A Lesson in Beerconomics: The Wealth of Libations

Beer is the ultimate liquid asset.

All bad puns aside, malt beverages are almost a form of currency on campus. Like prisoners trading cigarettes, Pomona students accrue and settle debts by the can, bottle, and case. Right now, I have roughly the same amount of money owed to me in various forms of alcohol as I have in my bank account. (Don’t worry, I’m not some kind of alcohol debt-collecting magnate; there’s just not that much in my bank account.) This sobering fact has led me to consider the fascinating nuances of alcohol-related bartering.

For starters, alcohol can be used either to get its owner drunk or to pay other people back—it’s a currency that can be consumed. Aside from maybe the most die-hard, Donald Trump-style capitalist, I don’t know of anyone who could get intoxicated from a ten-dollar bill. It is also the only kind of money that grows, albeit not on trees—my Coors Light was Born On? a fateful day in the Rocky Mountains, when amber waves of grain were harvested and mixed with a sprinkle of hops and American pride, then delivered to Claremont on a big train named The Silver Bullet.

Beer is more of a currency than liquor for the simple reason that it’s a lot easier to quantify cans and bottles than it is to estimate swigs out of a handle. Wine is in between—bottles of Two Buck Chuck can be useful instruments for repaying smaller debts, but nobody really wants a case of it. Paying back a friend with more than two bottles of Charles Shaw is bad form, anyway—kind of like handing them a pile of quarters and dimes. For anything in the $8-$12 range, etiquette dictates either a six-pack or a nice bottle of wine.

Like any type of currency, alcohol can also be swapped for other goods or services. Forget Craigslist or Uncle Henry’s; on campus, you can see the underground bartering economy at work every day. Two of the best examples from recent memory: a girl who bought a futon and paid up with two cases of Bud Light, and a guy who received a stiff martini as compensation for five minutes of Photoshop work. Alcohol can be borrowed, too—though ironically, most drinkers follow Islamic law by refusing to charge interest on such loans or set deadlines for repayment. Of course, Islamic law has a lot of other things to say about alcohol, and I doubt the mullahs are smiling because of Pomona students’ generosity in this regard.

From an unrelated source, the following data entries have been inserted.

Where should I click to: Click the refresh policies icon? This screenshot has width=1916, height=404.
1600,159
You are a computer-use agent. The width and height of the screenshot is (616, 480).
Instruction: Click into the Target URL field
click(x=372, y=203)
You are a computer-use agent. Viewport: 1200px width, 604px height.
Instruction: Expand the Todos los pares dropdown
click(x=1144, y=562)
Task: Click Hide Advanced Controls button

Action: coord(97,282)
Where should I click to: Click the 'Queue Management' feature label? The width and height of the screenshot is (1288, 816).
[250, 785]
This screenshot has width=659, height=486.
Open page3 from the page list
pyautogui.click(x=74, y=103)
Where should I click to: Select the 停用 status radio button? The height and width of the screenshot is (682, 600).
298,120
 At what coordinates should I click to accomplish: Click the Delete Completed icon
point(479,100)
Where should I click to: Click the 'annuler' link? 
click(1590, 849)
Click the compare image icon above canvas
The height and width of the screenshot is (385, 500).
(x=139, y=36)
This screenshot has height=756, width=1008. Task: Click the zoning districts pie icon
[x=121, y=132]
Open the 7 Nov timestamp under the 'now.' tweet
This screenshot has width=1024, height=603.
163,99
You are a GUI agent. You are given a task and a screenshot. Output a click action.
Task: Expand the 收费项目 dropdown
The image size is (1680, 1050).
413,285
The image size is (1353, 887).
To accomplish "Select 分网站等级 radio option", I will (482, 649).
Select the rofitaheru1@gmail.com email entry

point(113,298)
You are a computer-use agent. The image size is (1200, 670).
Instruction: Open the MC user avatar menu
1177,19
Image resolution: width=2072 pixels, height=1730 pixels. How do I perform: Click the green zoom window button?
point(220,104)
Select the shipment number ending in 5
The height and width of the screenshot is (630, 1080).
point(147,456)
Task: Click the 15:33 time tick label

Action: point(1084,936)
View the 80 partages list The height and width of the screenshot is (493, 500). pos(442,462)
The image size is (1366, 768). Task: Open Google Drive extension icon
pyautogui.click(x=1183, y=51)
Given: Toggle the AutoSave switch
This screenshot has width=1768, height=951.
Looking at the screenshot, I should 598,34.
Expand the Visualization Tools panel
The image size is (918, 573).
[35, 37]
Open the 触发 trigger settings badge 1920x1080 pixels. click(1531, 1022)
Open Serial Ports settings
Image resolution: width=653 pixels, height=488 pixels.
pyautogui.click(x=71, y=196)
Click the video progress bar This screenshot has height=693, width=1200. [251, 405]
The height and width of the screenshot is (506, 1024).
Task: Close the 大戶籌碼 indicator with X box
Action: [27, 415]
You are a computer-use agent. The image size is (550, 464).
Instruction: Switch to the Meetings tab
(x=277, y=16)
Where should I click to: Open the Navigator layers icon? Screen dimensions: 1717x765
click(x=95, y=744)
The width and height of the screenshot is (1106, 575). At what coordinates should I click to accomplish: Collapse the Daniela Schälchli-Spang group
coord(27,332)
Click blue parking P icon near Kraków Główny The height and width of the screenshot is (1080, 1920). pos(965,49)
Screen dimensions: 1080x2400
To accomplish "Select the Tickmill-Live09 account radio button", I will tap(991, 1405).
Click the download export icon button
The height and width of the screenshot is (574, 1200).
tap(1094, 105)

If Pomona students trade alcohol like prisoners trade cigarettes, someone has to constantly replenish the supply. Just like Andy Dufresne had Red in The Shawshank Redemption, anyone who’s under 21 and wants to drink has to have connections. On Pomona’s campus, as in prison, it helps to know someone whose ID allows them to “get things.” Continuing the Shawshank metaphor, watching underclassmen hustle around South Campus with brown paper bags and 30-racks peeking out of backpacks calls to mind the movie prisoners’ elaborate method for sneaking in contraband with loads of laundry. The guards (Camp Sec) and the warden (Dean Feldblum) maintain a vigilant watch over the whole process, hassling anyone brazen enough to question their authority by carrying alcohol out in the open.

I’m not trying to liken Pomona to prison (though Beer Scavvy is kind of like Andy Dufresne’s prison library—a small bit of satisfaction for innocent and well-intentioned students. But now I’m being obtuse). No draconian alcohol policy or isolation caused by the 5-C Bubble is really bad enough to warrant such hyperbole. If anything, Pomona should be compared to a small 19th-century American town where trading and bartering rule—some place like Independence, Missouri, the jumping-off point for the Oregon Trail. If my early childhood video gaming taught me anything, it’s that you can barter for almost anything in Independence—oxen, bullets, food, even medicine. Since medicine in those days was probably just a bottle of whiskey, it seems that we’ve come full circle and reaffirmed my original point: alcohol is liquid currency as well as liquid medicine.